Hayvanlarla pozitif iletişim kurmanın çocuklara sağladığı ruhsal, bedensel ve sosyal avantajları araştıran bilimsel çalışmalar hızla artıyor. Çocuklar ve petler arasındaki ilişkileri inceleyen bu araştırmalar çocukların sadece doğa ve hayvanlar arasındaki ilişkilerine değil gelecekteki sosyal yaşamlarına da ışık tutuyor.
Sağlıksal risk yaratır mı?
Hayvan sahiplenme ve besleme kültürünün henüz birkaç on yıldır yoğunlaştığı Türk toplumunda yaygın olan düşüncenin aksine, kedi ve köpeklerle beraber büyüyen çocukların daha güçlü bağışıklık sistemleri oluşuyor ve bu çocuklarda çok daha az alerjik hastalıklar görülüyor.
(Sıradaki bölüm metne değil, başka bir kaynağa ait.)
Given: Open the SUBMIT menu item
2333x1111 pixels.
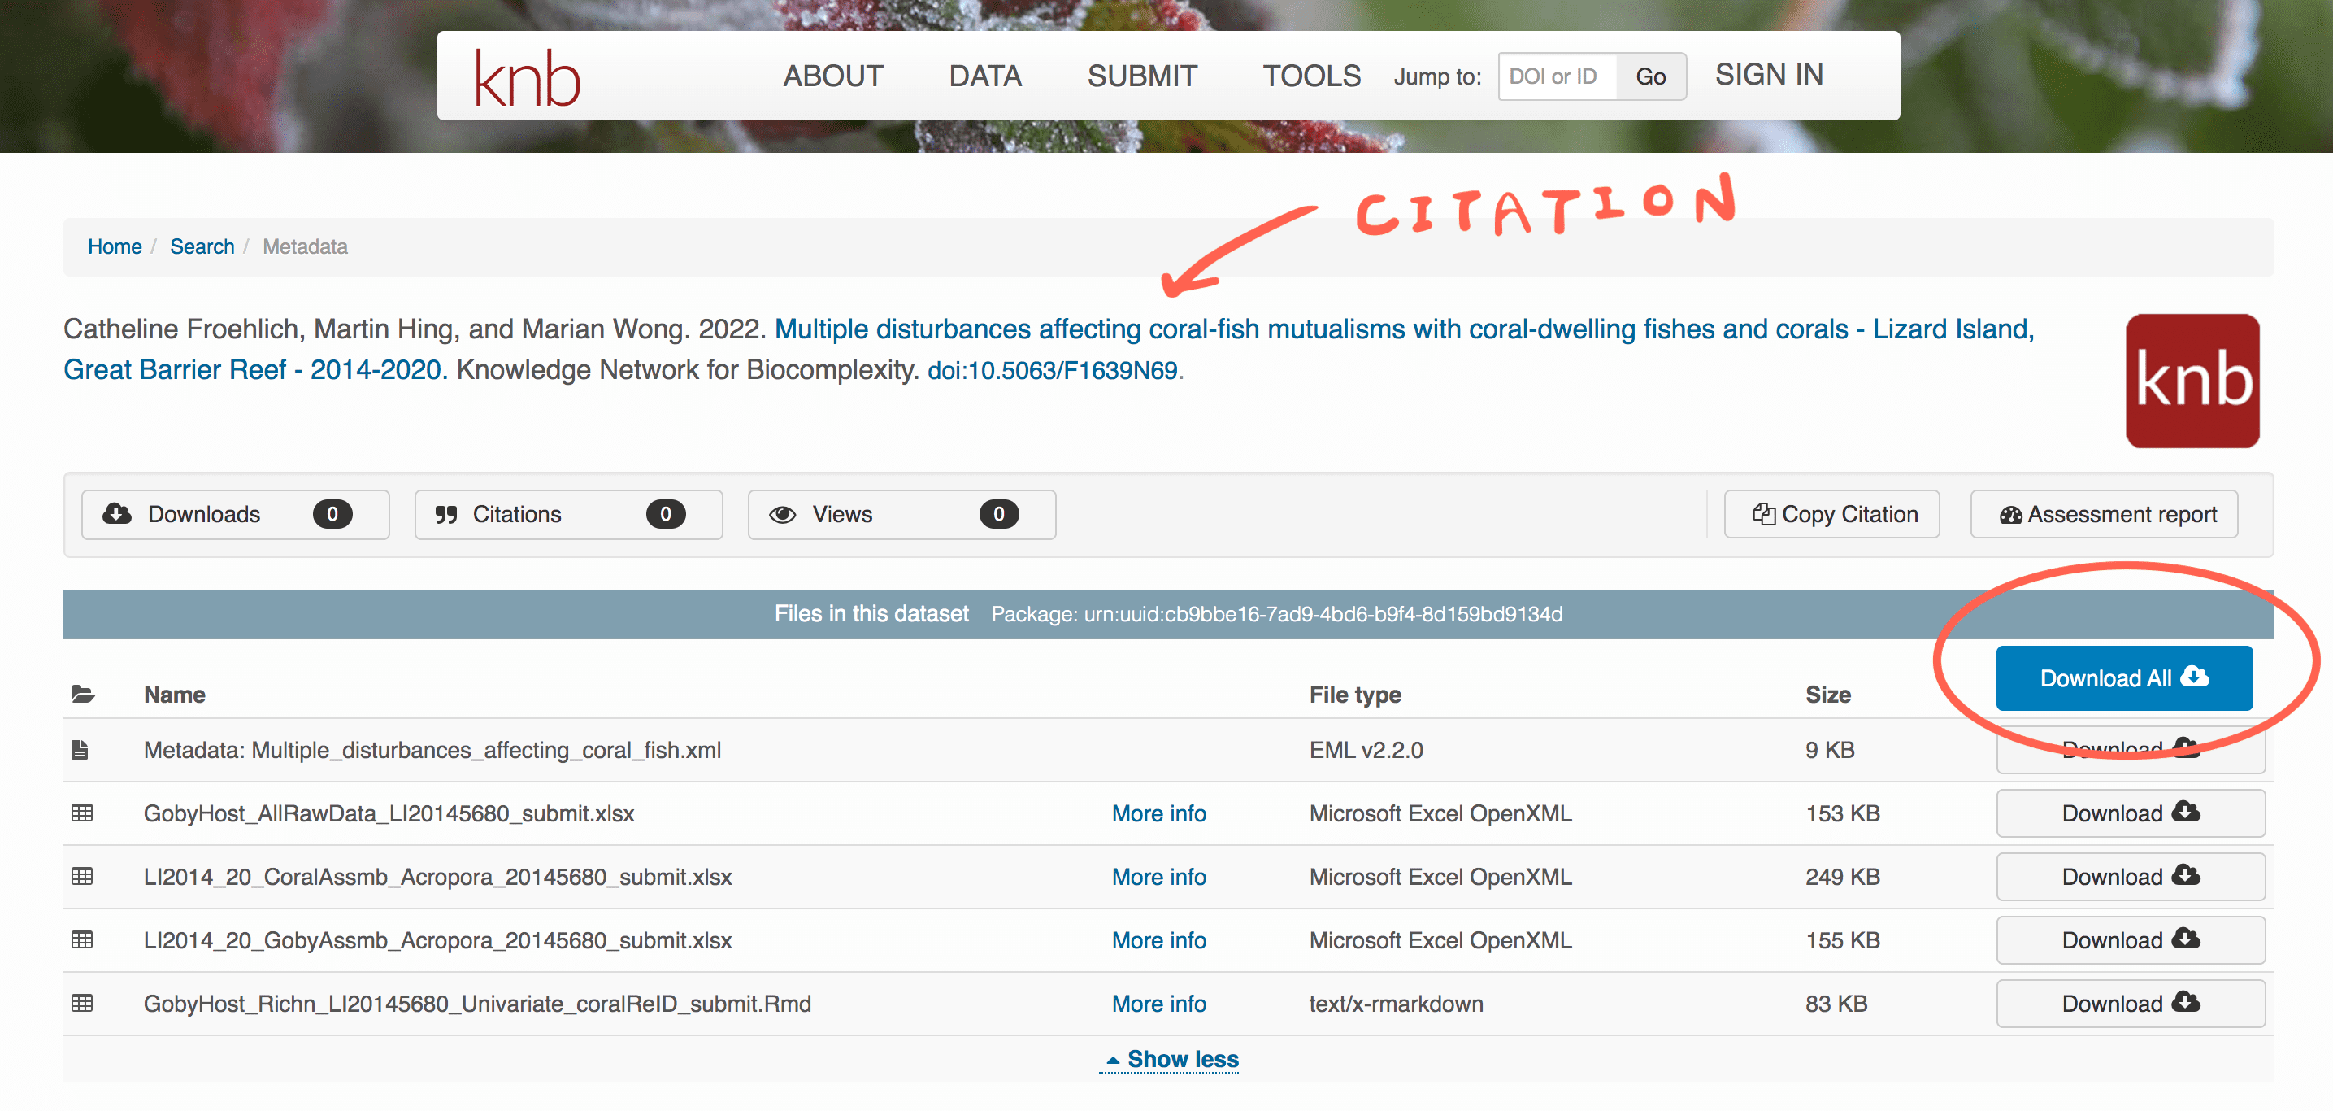Looking at the screenshot, I should pyautogui.click(x=1142, y=76).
Hollanda’da çok uzun yıllar süren bir çalışma, hayatlarının ilk yılında kedi ve köpeklerle temas eden çocuklarda ileri yaşlarda alerjik hastalıkların görülme riskinin belirgin olarak azaldığını rapor ediyor.
Hayvanların çocuk ruhsal gelişimine etkileri…
Tabi işin ruhsal boyutu çok daha derin. Çocukların ruhsal gelişimi için diğer insanlarla, hayvanlarla ve doğayla sağlıklı ilişkiler kurabilmek çok önemli ama günümüz kentsel yaşamında tüm bireylerin doğal alanlarla iletişimi hızla azalıyor, kısıtlanıyor. İşte bu şartlarda küçük hayvanlar birçok çocuğun doğayla iletişim kurmak için belki de tek şansı haline geliyor ve bir küçük hayvan hekimi olarak ben, bu iletişimi yıllardır gözlemleme şansı buluyorum.
Şehirleşen, dijitalleşen ve adeta bilgisayarlaşan hayatlarımızın en önemli parçası çocuklarımızın duygusal gelişimleri yeni dünyada artık eksik ve yetersiz kalıyor. Günümüz çocukları doğayı tanımadıkları gibi doğru şekilde sevmeyi, sevilmeyi ve sevgiyi paylaşmayı da bilmiyor.
Hayvanlarla küçük yaşlarda işletişim kurma şansı bulan çocuklar için ise durum farklı.
Bu farkı yaratan ilk faktör ise hayvanlarımızın bizi seviş tarzı.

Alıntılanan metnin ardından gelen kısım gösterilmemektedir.